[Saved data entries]
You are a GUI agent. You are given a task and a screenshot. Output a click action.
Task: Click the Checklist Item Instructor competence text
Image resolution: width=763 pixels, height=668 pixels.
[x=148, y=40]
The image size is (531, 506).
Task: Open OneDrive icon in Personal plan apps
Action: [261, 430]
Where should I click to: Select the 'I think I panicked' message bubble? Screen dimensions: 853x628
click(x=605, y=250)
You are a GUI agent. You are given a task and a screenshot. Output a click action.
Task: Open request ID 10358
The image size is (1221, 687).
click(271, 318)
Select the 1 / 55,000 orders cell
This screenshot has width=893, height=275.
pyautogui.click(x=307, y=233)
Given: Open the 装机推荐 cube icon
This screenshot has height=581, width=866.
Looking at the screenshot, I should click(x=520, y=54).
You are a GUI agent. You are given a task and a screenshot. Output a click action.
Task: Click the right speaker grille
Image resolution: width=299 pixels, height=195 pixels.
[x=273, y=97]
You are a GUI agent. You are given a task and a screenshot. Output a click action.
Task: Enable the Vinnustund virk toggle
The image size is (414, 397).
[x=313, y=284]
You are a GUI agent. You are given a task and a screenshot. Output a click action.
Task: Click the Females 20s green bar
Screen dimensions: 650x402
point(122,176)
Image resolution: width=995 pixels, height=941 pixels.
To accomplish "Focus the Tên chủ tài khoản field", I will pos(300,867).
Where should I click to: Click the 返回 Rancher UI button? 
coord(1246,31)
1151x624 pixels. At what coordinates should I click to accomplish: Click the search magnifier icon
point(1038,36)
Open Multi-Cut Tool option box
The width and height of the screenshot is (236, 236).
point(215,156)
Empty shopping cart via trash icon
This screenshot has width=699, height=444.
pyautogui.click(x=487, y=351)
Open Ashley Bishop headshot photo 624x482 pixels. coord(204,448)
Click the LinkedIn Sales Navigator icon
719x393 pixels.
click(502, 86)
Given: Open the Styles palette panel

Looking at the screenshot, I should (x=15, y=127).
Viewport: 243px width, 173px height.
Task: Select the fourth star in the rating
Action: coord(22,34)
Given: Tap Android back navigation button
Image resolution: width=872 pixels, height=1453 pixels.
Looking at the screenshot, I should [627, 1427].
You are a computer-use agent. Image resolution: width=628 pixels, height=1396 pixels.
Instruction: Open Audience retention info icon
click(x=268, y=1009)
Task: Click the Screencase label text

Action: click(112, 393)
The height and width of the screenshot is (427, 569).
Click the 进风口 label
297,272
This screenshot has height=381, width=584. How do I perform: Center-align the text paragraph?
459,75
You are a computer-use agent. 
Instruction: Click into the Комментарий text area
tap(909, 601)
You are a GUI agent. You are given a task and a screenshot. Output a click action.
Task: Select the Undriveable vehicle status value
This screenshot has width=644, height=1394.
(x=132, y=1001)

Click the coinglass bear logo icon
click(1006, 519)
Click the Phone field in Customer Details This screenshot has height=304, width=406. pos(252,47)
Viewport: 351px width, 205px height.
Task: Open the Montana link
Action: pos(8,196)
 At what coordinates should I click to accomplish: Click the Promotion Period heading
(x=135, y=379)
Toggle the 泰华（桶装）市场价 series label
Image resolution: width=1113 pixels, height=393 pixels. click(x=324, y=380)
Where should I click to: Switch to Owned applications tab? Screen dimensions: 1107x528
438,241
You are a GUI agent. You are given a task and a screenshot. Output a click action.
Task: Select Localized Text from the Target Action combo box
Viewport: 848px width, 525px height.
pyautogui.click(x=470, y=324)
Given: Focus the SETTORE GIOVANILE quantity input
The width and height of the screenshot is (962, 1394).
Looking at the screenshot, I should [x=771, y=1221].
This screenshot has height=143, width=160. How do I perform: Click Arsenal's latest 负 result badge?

ASSIGNMENT: Copy the entries word for word.

YOUR RESPONSE:
You are a GUI agent. You are given a task and a screenshot. Output a click action.
Task: Click the Checklist Item Instructor competence text
Image resolution: width=763 pixels, height=668 pixels.
[x=148, y=40]
The image size is (531, 506).
Task: Open OneDrive icon in Personal plan apps
Action: [261, 430]
Where should I click to: Select the 'I think I panicked' message bubble? Screen dimensions: 853x628
click(x=605, y=250)
You are a GUI agent. You are given a task and a screenshot. Output a click action.
Task: Open request ID 10358
The image size is (1221, 687).
click(271, 318)
Select the 1 / 55,000 orders cell
This screenshot has width=893, height=275.
pyautogui.click(x=307, y=233)
Given: Open the 装机推荐 cube icon
This screenshot has height=581, width=866.
Looking at the screenshot, I should click(x=520, y=54).
You are a GUI agent. You are given a task and a screenshot. Output a click action.
Task: Click the right speaker grille
Image resolution: width=299 pixels, height=195 pixels.
[x=273, y=97]
You are a GUI agent. You are given a task and a screenshot. Output a click action.
Task: Enable the Vinnustund virk toggle
The image size is (414, 397).
[x=313, y=284]
You are a GUI agent. You are given a task and a screenshot. Output a click action.
Task: Click the Females 20s green bar
Screen dimensions: 650x402
point(122,176)
Image resolution: width=995 pixels, height=941 pixels.
To accomplish "Focus the Tên chủ tài khoản field", I will pos(300,867).
Where should I click to: Click the 返回 Rancher UI button? 
coord(1246,31)
1151x624 pixels. At what coordinates should I click to accomplish: Click the search magnifier icon
point(1038,36)
Open Multi-Cut Tool option box
The width and height of the screenshot is (236, 236).
point(215,156)
Empty shopping cart via trash icon
This screenshot has width=699, height=444.
pyautogui.click(x=487, y=351)
Open Ashley Bishop headshot photo 624x482 pixels. coord(204,448)
Click the LinkedIn Sales Navigator icon
719x393 pixels.
click(502, 86)
Given: Open the Styles palette panel

Looking at the screenshot, I should (x=15, y=127).
Viewport: 243px width, 173px height.
Task: Select the fourth star in the rating
Action: coord(22,34)
Given: Tap Android back navigation button
Image resolution: width=872 pixels, height=1453 pixels.
Looking at the screenshot, I should [627, 1427].
You are a computer-use agent. Image resolution: width=628 pixels, height=1396 pixels.
Instruction: Open Audience retention info icon
click(x=268, y=1009)
Task: Click the Screencase label text

Action: click(112, 393)
The height and width of the screenshot is (427, 569).
Click the 进风口 label
297,272
This screenshot has height=381, width=584. How do I perform: Center-align the text paragraph?
459,75
You are a computer-use agent. 
Instruction: Click into the Комментарий text area
tap(909, 601)
You are a GUI agent. You are given a task and a screenshot. Output a click action.
Task: Select the Undriveable vehicle status value
This screenshot has width=644, height=1394.
(x=132, y=1001)

Click the coinglass bear logo icon
click(1006, 519)
Click the Phone field in Customer Details This screenshot has height=304, width=406. pos(252,47)
Viewport: 351px width, 205px height.
Task: Open the Montana link
Action: pos(8,196)
 At what coordinates should I click to accomplish: Click the Promotion Period heading
(x=135, y=379)
Toggle the 泰华（桶装）市场价 series label
Image resolution: width=1113 pixels, height=393 pixels. click(x=324, y=380)
Where should I click to: Switch to Owned applications tab? Screen dimensions: 1107x528
438,241
You are a GUI agent. You are given a task and a screenshot. Output a click action.
Task: Select Localized Text from the Target Action combo box
Viewport: 848px width, 525px height.
pyautogui.click(x=470, y=324)
Given: Focus the SETTORE GIOVANILE quantity input
The width and height of the screenshot is (962, 1394).
Looking at the screenshot, I should [x=771, y=1221].
This screenshot has height=143, width=160. How do I perform: Click Arsenal's latest 负 result badge?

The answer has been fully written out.